5 surprising strengths your small church can leverage to grow young

Zach Ellis Image Zach Ellis | Feb 22, 2024

After spending six years in the city, I was elated to start a new job as youth pastor in a small, rural town in Eastern Oregon. As soon as I arrived, I was treated to delicious homemade dinners, introduced to little-known hiking trails, and included in long-standing traditions. But after the initial excitement passed, I began wondering where a 23-year-old like myself might make friends. Our church had vibrant children’s and youth ministries, but our “young adults” Sunday school class consisted of couples in their thirties, some of whom had children in middle school.

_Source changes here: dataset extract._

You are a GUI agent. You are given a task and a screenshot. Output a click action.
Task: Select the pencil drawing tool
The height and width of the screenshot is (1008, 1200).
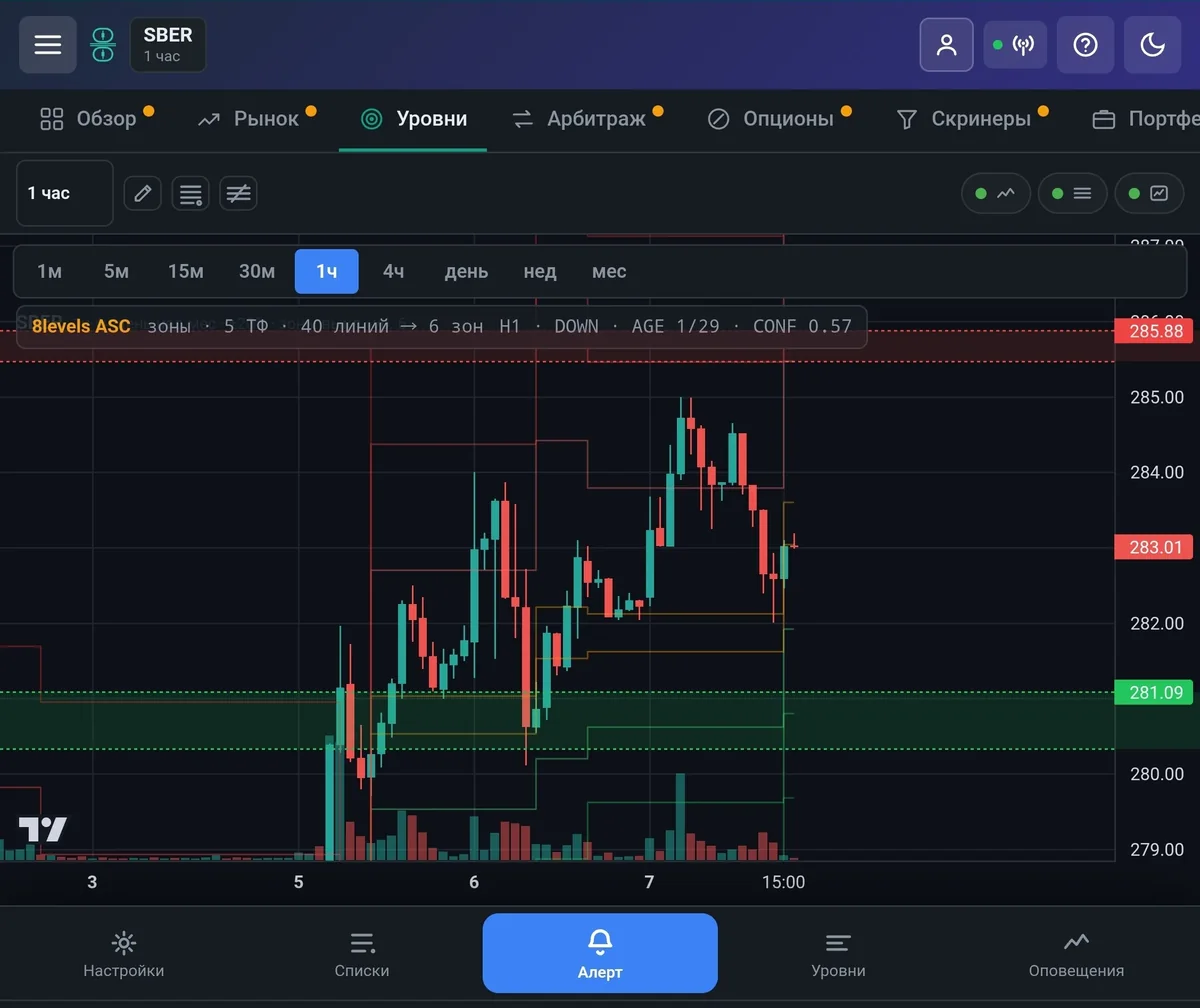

Like many small, rural towns, it seemed as if there was a large gap between ages eighteen and thirty, as many had left to gain education or employment elsewhere. Our church was one of the lucky ones in town—only four congregations had enough teenagers for an active youth group. Over the years, I ended up making many friends and saw God work in the lives of young people in incredible ways. But it was important that I first recognized both the unique challenges and unique strengths of our small town.

Small and rural churches have unique gifts

Rural churches face several unique challenges. To begin with, many rural areas are slowly shrinking: over the past twenty years, half have declined in population. Rural areas also have higher poverty rates than urban or suburban areas, making it difficult for young people to find good jobs.[1] That means many young adults often have no option but to leave their home to search for greater economic opportunities or join the military. Some return, but many choose to stay in their new cities or communities. Young people also leave small towns for educational opportunities they cannot receive near home. Because of this, adults in rural areas are 40-50% less likely to have a college degree. All of these factors cause rural areas to trend older. Around 1 in 5 (18%) people living in rural America are over the age of 65, significantly more than in urban and suburban areas.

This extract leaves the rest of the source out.